Political action committee (PAC)
A catchall phrase referring to committees, including
segregated funds established by businesses, labor
unions, Indian tribes, professional and trade associations, advocacy
groups, or individuals with the objective of influencing elections.
Soft money Money
not given directly to a candidate for campaign expenses. Usually
given to political parties or used to purchase issue
advertising. Individuals, business, labor unions, and advocacy groups
may give unlimited contributions, which are unregulated, in this
way.
Straight-ticket (straight-party)
vote Casting one's vote for all the candidates of
one party.
BACKGROUND
[APRIL 1, 2002] Michigan has complex laws regulating contributions
to and expenditures of (1) candidates for state and local office
and (2) committees that seek to influence election outcomes. (Federal
law governs candidates for federal officee.g., Congress.)
All campaign funds must be disclosed.
The Michigan Department of State has responsibility
for election matters in the state. The Bureau of Elections supervises
campaign finance laws: From the time a person begins raising money
to run for office or a group organizes a committee to raise money
to influence an election, certain statements must be filed with
the bureau. The bureau also supervises voter registration, and it
maintains extensive Internet services for prospective and registered
voters, media, the public, candidates, and committees. The Bureau
of Legal Services receives and investigates campaign and election
complaints.
Election Committees
There are several types of election committee. The
exhibit presents their contribution limits.

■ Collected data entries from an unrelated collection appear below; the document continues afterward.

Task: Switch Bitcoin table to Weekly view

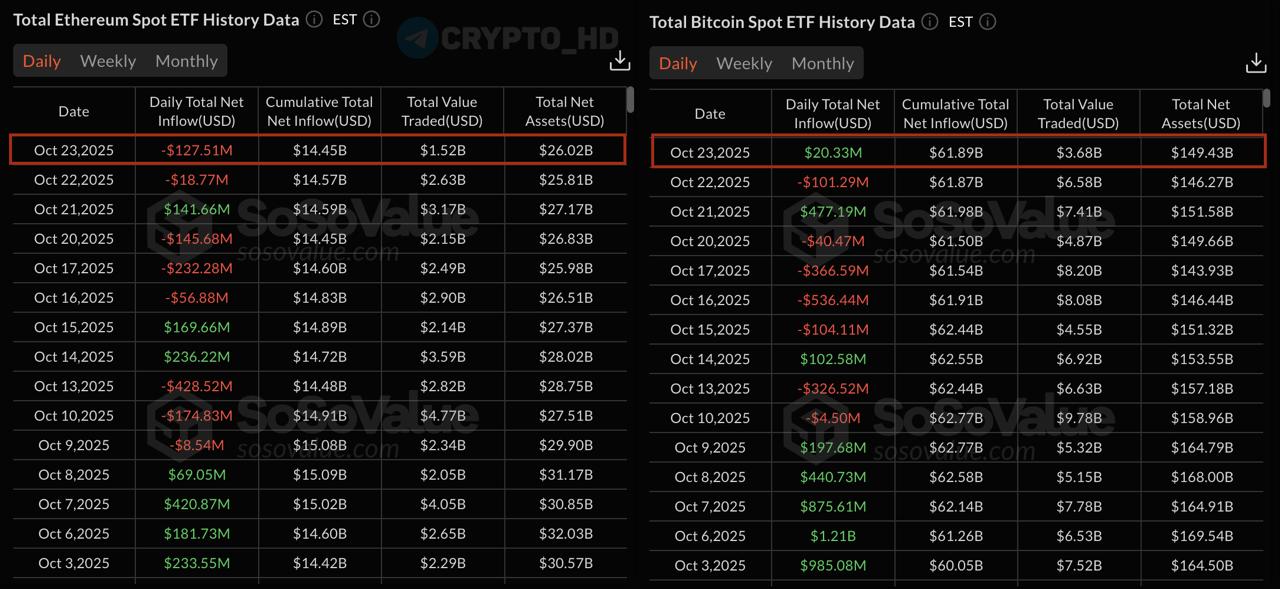Action: pos(744,63)

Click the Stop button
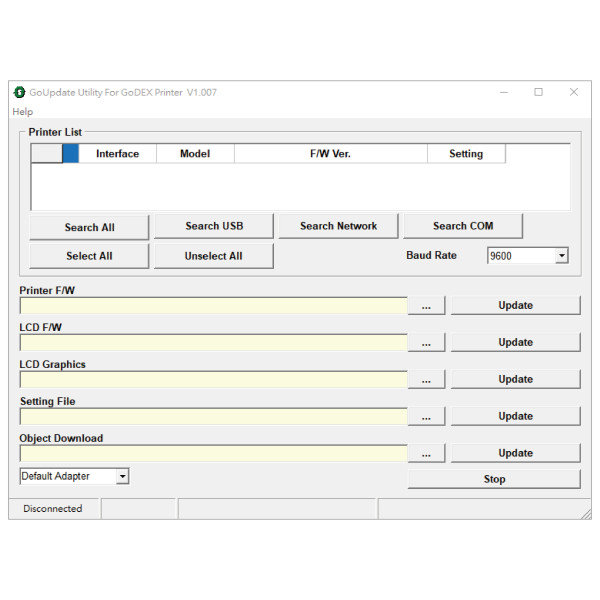(494, 479)
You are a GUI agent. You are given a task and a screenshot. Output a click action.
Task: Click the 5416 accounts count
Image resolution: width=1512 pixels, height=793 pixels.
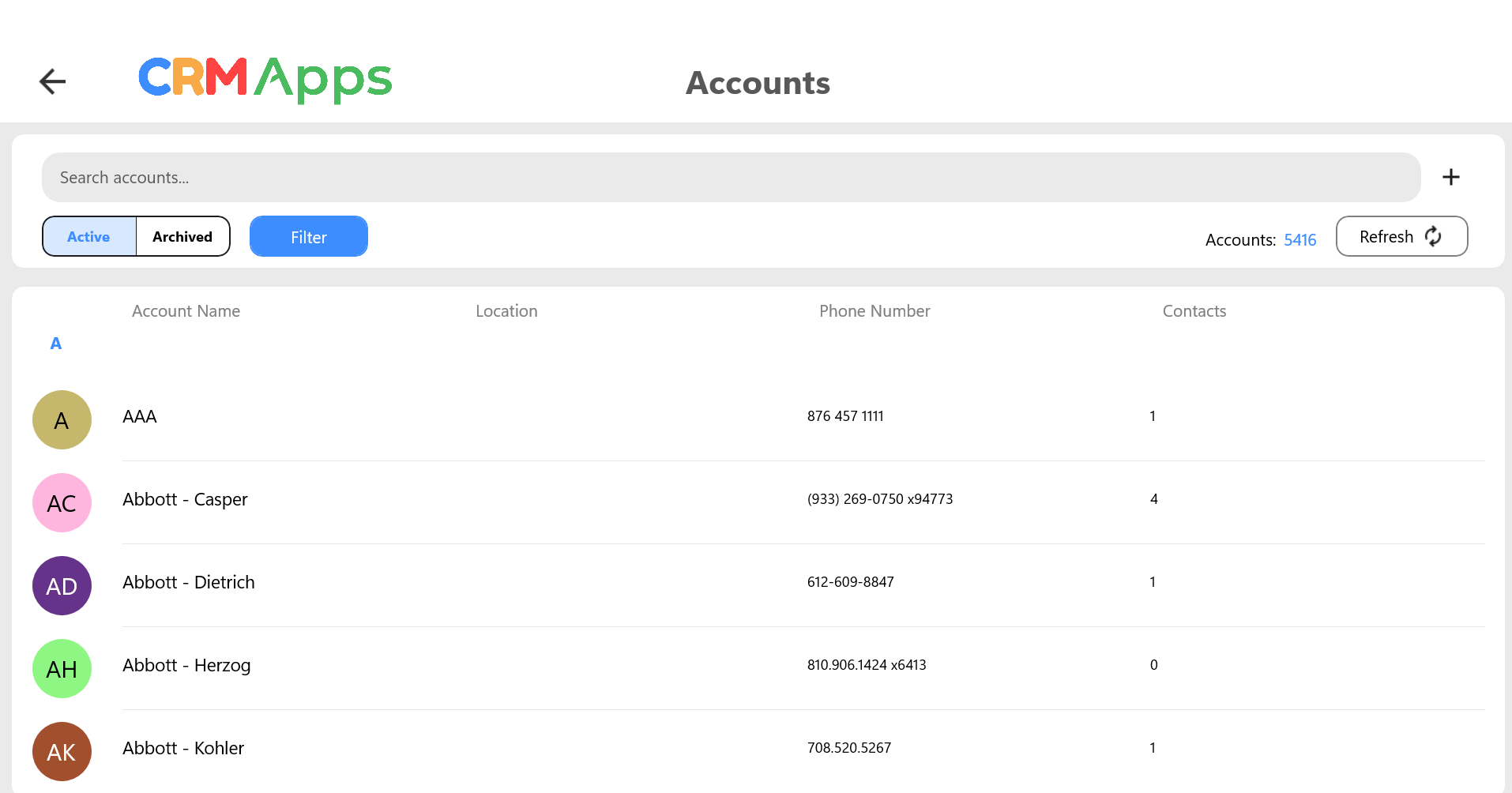pyautogui.click(x=1299, y=240)
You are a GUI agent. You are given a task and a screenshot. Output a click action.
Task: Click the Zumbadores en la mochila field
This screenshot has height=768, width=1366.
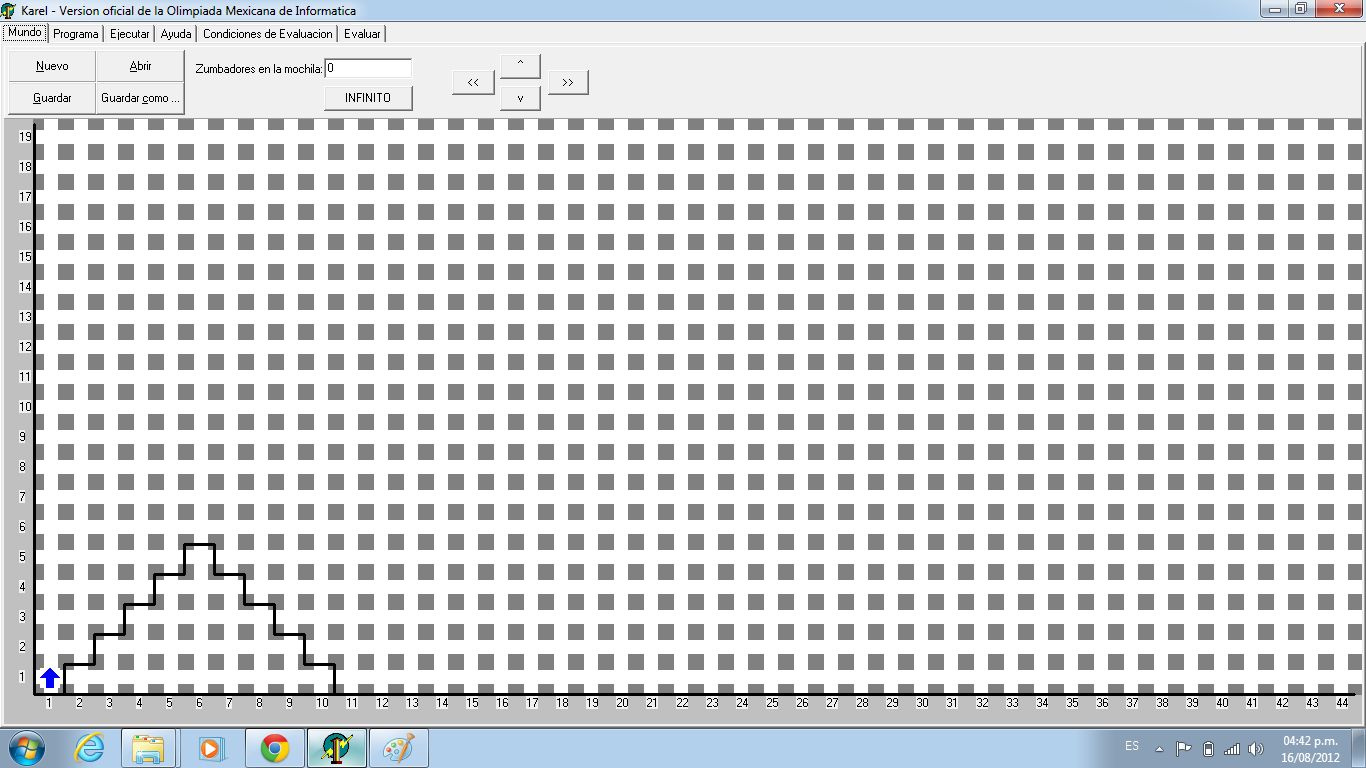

- Candidate committees are directed and controlled
by a state or local candidate for office. (Candidates for federal
office are governed by federal law.) Candidates must use the money
they receive for their own nomination or election or to pay expenses
incidental to holding the elective office.
- Political party committees are statewide,
congressional-district, or county-level political party organizations
that receive or spend at least $500. Examples are the Michigan
Republican and Democratic parties.
- Political action committees (PACs) typically
start out as political committees formed to support/oppose
one or more candidates, ballot questions, or recalls. If they
operate for longer than six months, receive contributions from
25 or more people, and support/oppose three or more statewide
candidates, they evolve into independent committees.
Independent committees typically are formed by businesses,
labor organizations, advocacy groups, partisan legislative caucuses,
and professional and trade associations. An independent committee
may contribute ten times the amount that a political committee
is permitted to give.
- Ballot-question committees support/oppose
a ballot question, e.g., a local millage question, a statewide
referendum or initiative, or a proposed amendment to the state
constitution. They are prohibited from contributing or spending
money in support/opposition to a candidate. Unlike the other types
of committee, they may receive money from treasury funds of corporations,
labor organizations, Indian tribes, and persons holding a casino
interest.
Fundraising
Limits
Michigan committees have no limits on how much money
they may raise. Candidate committees must account for all funds
received, and annual, pre-convention, post-convention, pre-election,
and post-election filings are required. Other committees have different
reporting schedules, depending on their type and whether registered
at the state or county level. All committees must immediately report
large amounts received close to an election (contribution sizes
and deadlines vary by type of committee).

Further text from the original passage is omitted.